2. Try to learn something about your interviewer
When an interviewer reaches out, they will likely share their year of graduation and full name. So do a little research to find out about them and bring that up when you ask your questions at the end. Something like, "I noticed you work at [X] company now, how do you think Duke prepared you for your current career?" People love to talk about themselves, so if you can nudge the interviewer in that direction, without it coming across as too intrusive, you'll leave a great impression. If you can't dig anything up, just ask anyway: "Where do you work now and how did Duke prepare you for your current career?"
3. Be yourself, and be human
So many students walk in determined to seem impressive — to lead with their GPA, their test scores, their titles. Here's the truth: stats are boring and forgettable. Everyone applying to a top school has great grades and great scores. They're a dime a dozen.
The students an interviewer actually remembers are the ones who were human — who had a strong sense of self and told stories. Stories about their life, about what drives them, about what they're passionate about. That sticks far longer than a perfect score ever could.
4. Do your research on each school
Every school has a personality. At Stanford, people bike everywhere, there's a famous row of palm trees, and the band is so wacky it's been banned from places — it's a quirky campus that prizes creativity and intellectual curiosity. A school like MIT is known for being more academically rigid; Yale leans more artsy.
Before your interview, try to picture the kind of person who spent four years in that environment.

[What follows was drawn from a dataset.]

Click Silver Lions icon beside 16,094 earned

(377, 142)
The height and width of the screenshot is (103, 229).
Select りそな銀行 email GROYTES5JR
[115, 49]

Understanding a school's character helps you know what to expect across the table — and helps you speak to why you'd genuinely fit there.

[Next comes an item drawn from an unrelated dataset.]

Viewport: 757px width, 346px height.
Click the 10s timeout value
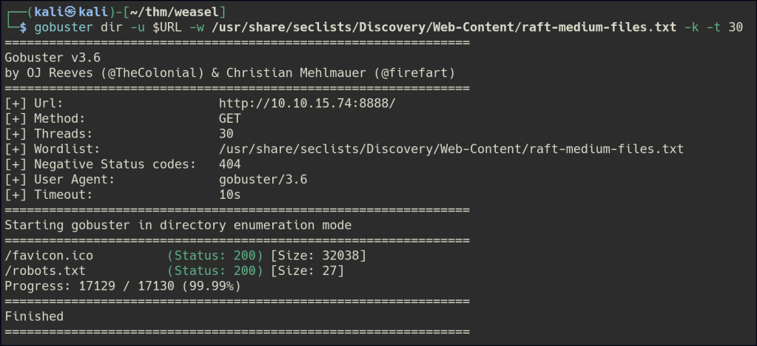point(229,195)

5. Bring three things you refuse to leave without sharing
Make a list of three things you absolutely cannot finish the interview without saying. This is where you stand out. Admissions committees wade through long lists of activities and sometimes miss what matters most to you — interviews and essays are how you fix that.

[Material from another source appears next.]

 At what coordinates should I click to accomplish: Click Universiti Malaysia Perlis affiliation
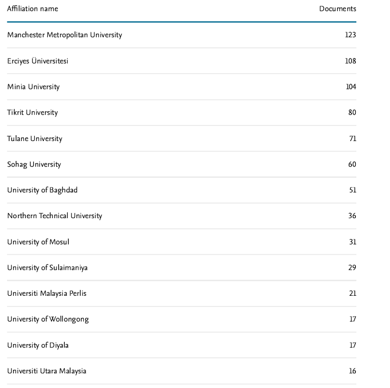pos(47,294)
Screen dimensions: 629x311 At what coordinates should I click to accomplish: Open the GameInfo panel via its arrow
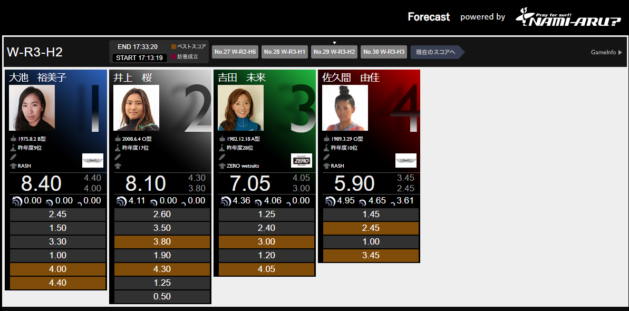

One former interviewee's three things were simple:
- Editor-in-chief of the yearbook, where she fell in love with storytelling.
- Competing in pageants, where she figured out what feminism meant to her and built real confidence.
- Working at a Baskin-Robbins, where she learned the value of hard work and how tough the real world can be — even in a "trivial" job.
Her application listed 10–20 activities. But these three were the ones she wanted the interviewer to remember, because they made her likeable, human, and showed what drives her. Pick yours.
6. Tell stories with structure
Structure matters because it helps your interviewer remember. You don't know if they'll be tired or coming straight from work — a clear structure helps them paint the picture you're trying to draw. A simple framework is STAR:
- Situation: "I joined my high school's yearbook staff when it was brand new, in its second year."
- Task: "I became editor-in-chief as a sophomore — the youngest person ever to take that role."
- Action: "I pushed my staff to focus on photo quality and to hunt for unconventional stories instead of the usual textbook ones."
- Result: "The book won Best in Show, the highest honor for San Diego County yearbooks."
Same story, but the structure makes the impact land.
7. Provide context
Students are often so close to their own activities that they forget the interviewer isn't. Some things are widely understood — Intel science fair finalist, science olympiad winner, student body president — and most interviewers know how to weigh them.
But if you did something less familiar, spell out why your role mattered. For example: "I raised yearbook sales from X to Y during my time as editor — something that had never been done before." Call out why your achievement is significant, both objectively and to you.
8. Be humble
This should go without saying, but you'd be surprised how many students come across as entitled — as if their grades or valedictorian title earns them a seat at the table. To an interviewer, nothing is more off-putting.
Remember: your interviewers are alumni. They got into the school you're applying to, and they've likely gone on to successful careers. Treat them with genuine respect and curiosity.
9. Practice makes perfect
Plenty of students insist, "I'm just not a good interviewer — I get nervous." That's almost never true. Nerves fade with reps.
Have a parent ask you ten common questions. Record yourself so you see exactly what the person across the table will see. Practice in the mirror. The nice thing about college interviews is that there really aren't that many questions they can ask — so a little practice goes a remarkably long way.
10. Write a good thank-you note
Your interviewer is usually a volunteer — unpaid, giving their time because they're genuinely excited to meet students who might one day join their alumni community. A short, thoughtful note goes a long way. A simple template:
> "Hi [Name], thank you so much for taking the time today to meet with me. I really enjoyed learning about [something specific they shared about the school]…"<
Make that specific detail as thoughtful as you can, then sign off. It's simple, but it leaves a lasting impression.
The thread running through all ten
Notice what these tips have in common. The ones about logistics — being early, testing your tech, practicing, sending a note — are all about controlling what you can control so nerves don't. The rest — being human, telling structured stories, staying humble — are about letting the real you come through clearly.
That's the whole idea. You're not trying to perform a flawless version of yourself. You're trying to be the most prepared, most relaxed version of the actual you. And that calm isn't luck — it's practice, done out loud, before it counts.